▶ Request
Please write out, word for word, the lines between the one holding "Screen dimensions: 1468x950" and the one holding "Looking at the", inclusive, leaving out the pictures.

▶ Source data
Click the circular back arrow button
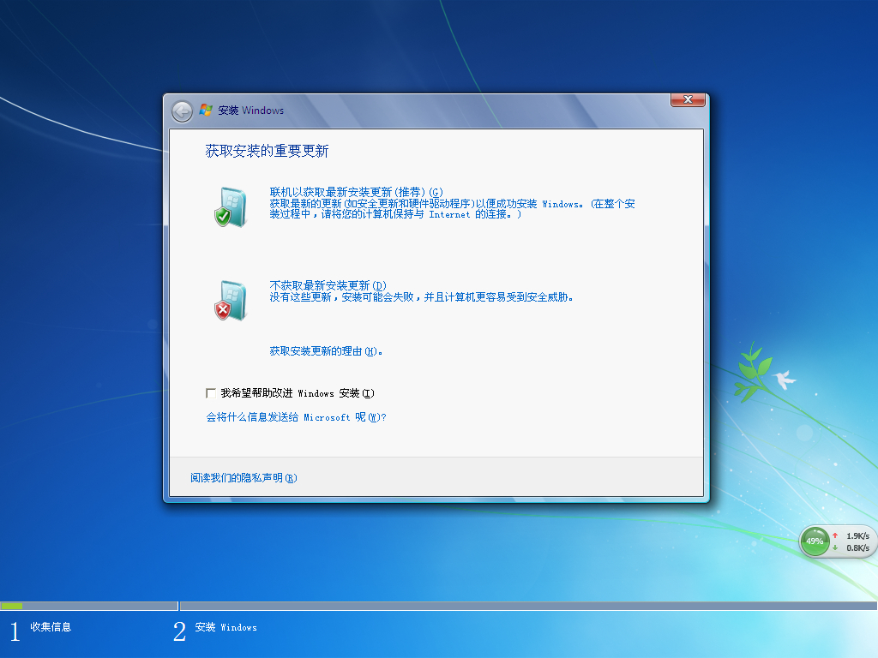Viewport: 878px width, 658px height. tap(182, 111)
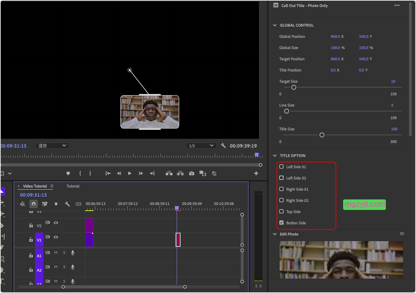Tick the Top Side checkbox

click(x=281, y=212)
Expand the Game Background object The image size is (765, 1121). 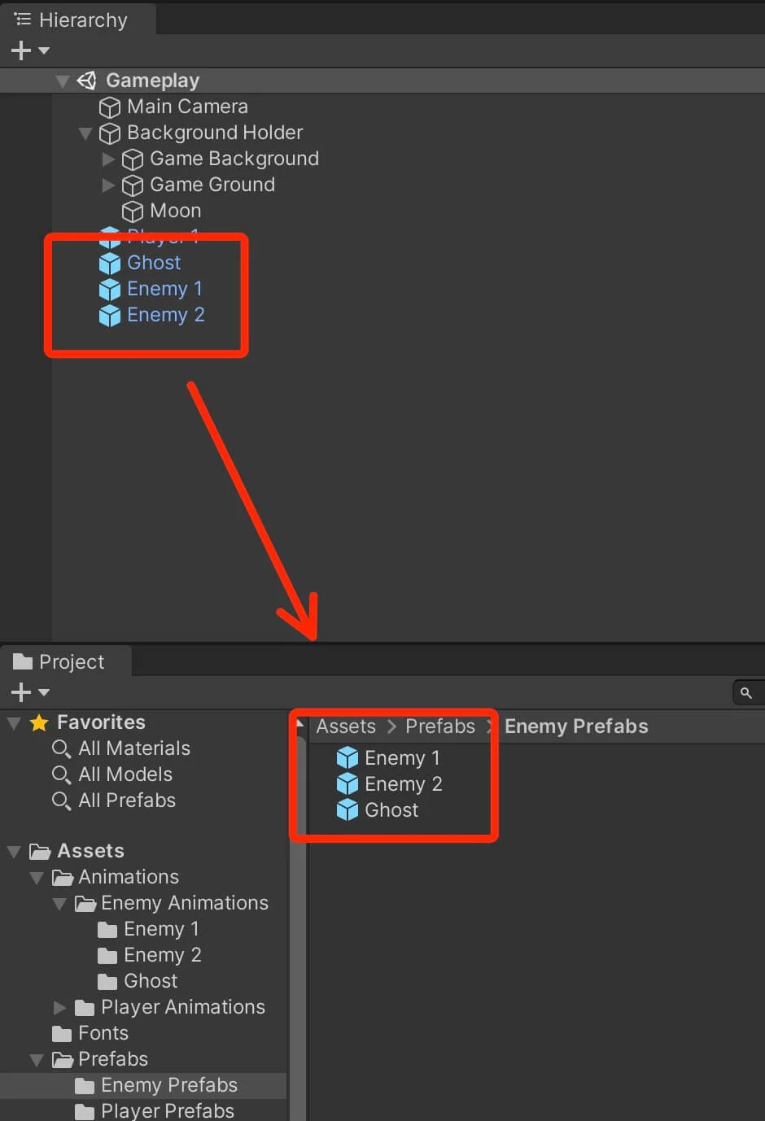[108, 159]
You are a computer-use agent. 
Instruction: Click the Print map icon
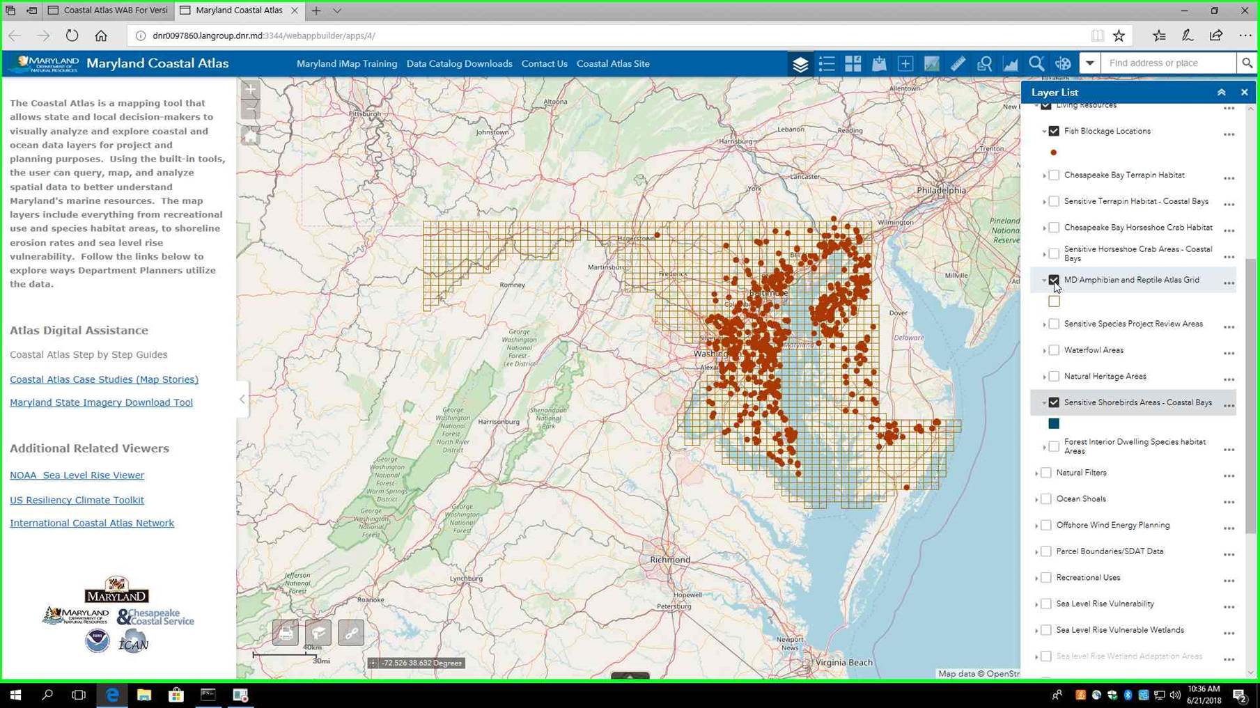(x=286, y=633)
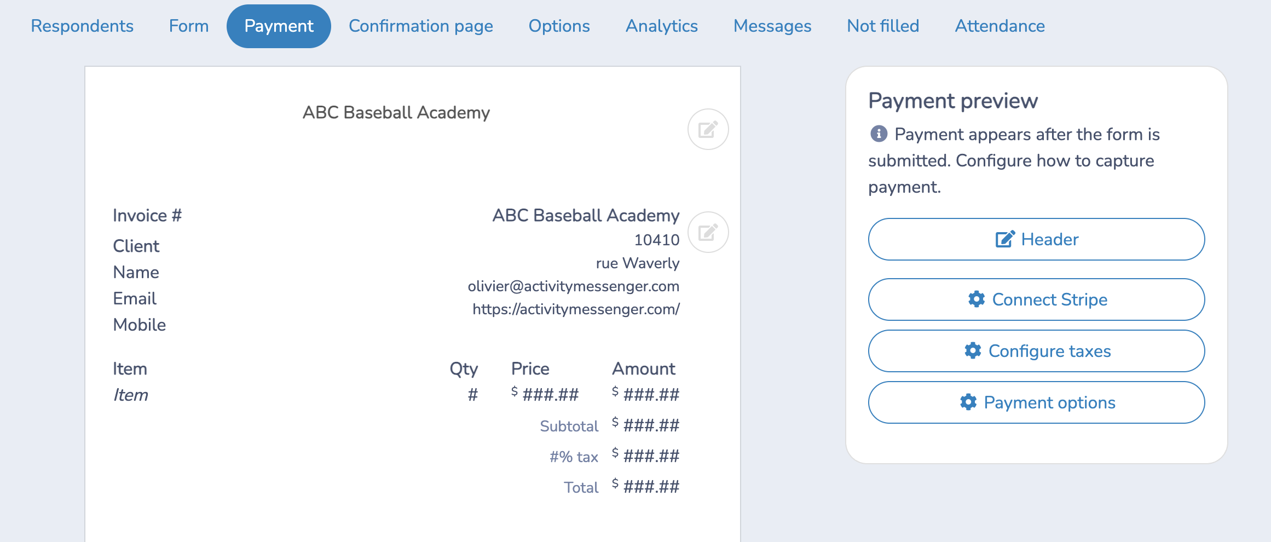Click the gear icon on Configure taxes

(x=973, y=350)
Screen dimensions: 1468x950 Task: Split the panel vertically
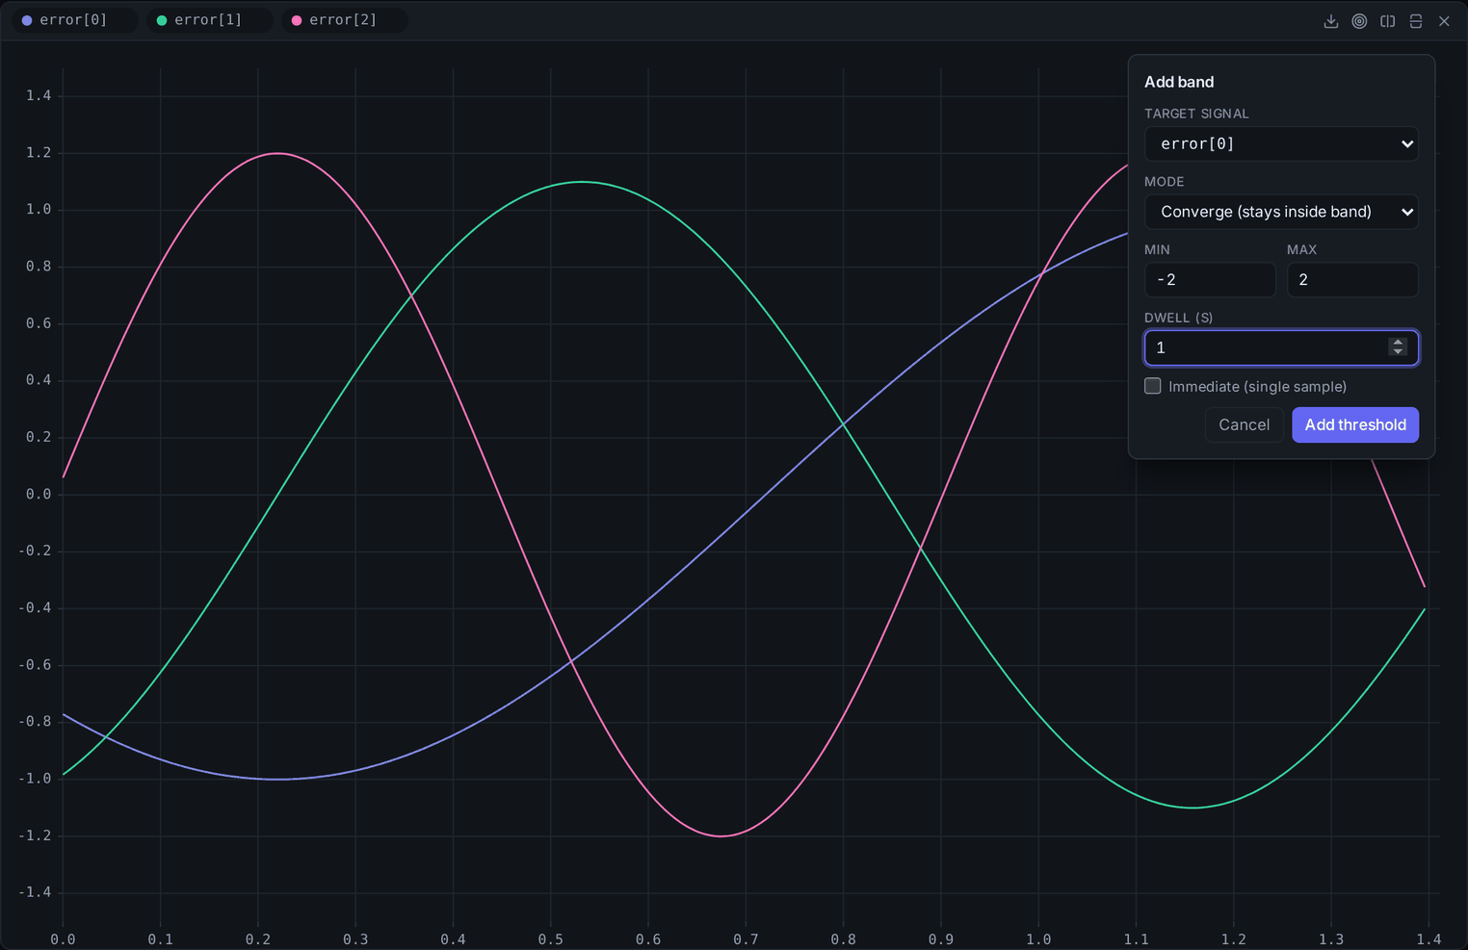1387,21
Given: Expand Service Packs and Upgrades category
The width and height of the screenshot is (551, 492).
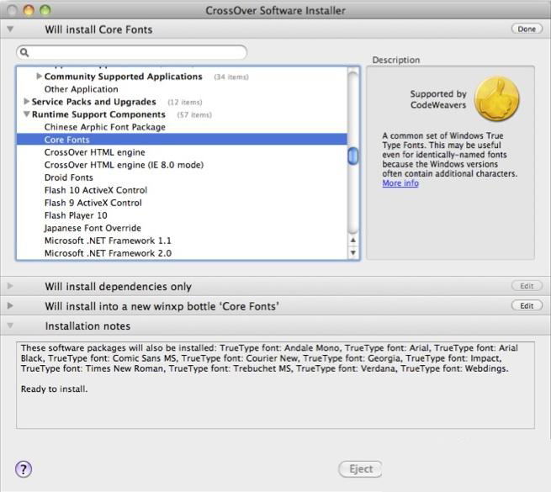Looking at the screenshot, I should (26, 102).
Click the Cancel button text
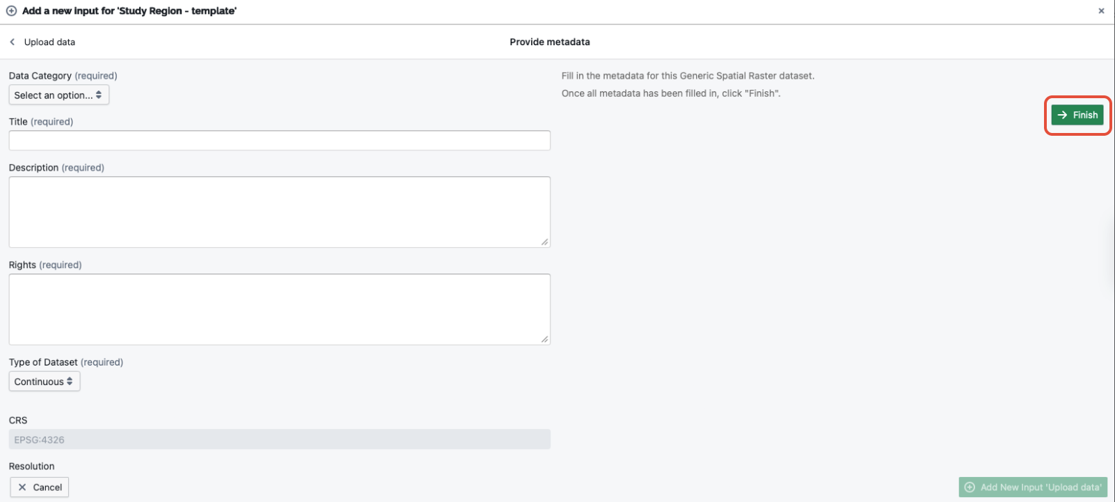The width and height of the screenshot is (1115, 502). point(47,487)
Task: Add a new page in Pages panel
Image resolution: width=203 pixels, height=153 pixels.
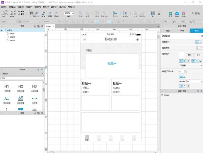Action: pyautogui.click(x=34, y=27)
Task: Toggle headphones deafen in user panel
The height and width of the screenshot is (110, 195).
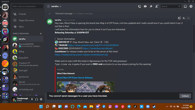Action: click(x=36, y=99)
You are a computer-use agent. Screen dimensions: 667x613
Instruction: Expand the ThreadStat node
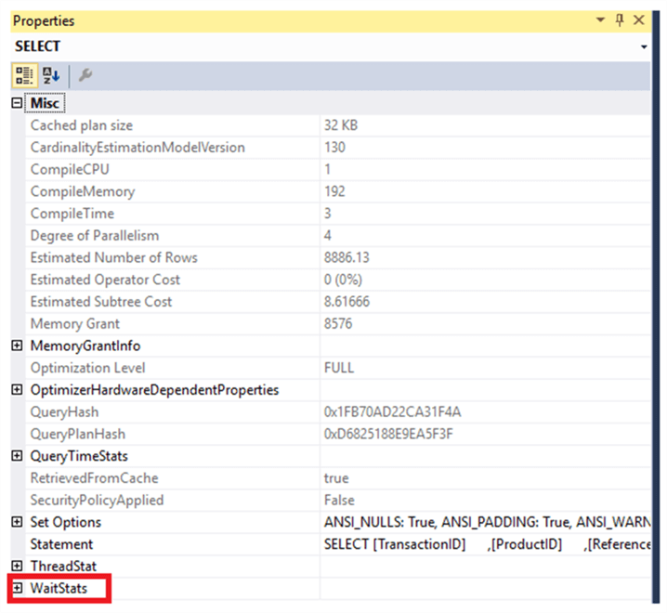17,566
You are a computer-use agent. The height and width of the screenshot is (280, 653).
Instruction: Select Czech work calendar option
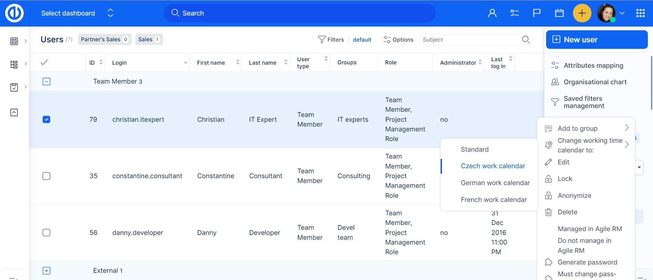click(492, 166)
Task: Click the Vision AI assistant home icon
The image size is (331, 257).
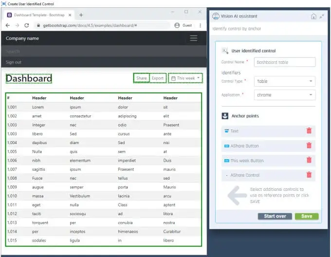Action: pyautogui.click(x=313, y=16)
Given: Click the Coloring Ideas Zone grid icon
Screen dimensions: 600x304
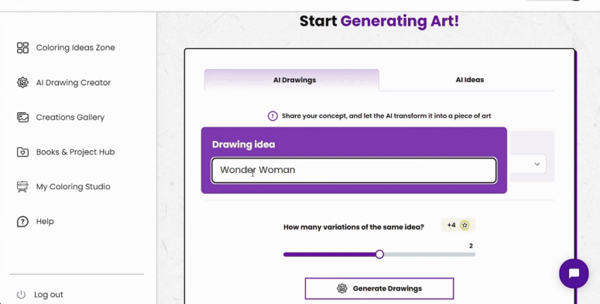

▶ Answer in full
Screen dimensions: 1468x950 Task: Split the panel vertically
1387,21
Given: Expand Service Packs and Upgrades category
The width and height of the screenshot is (551, 492).
Looking at the screenshot, I should (26, 102).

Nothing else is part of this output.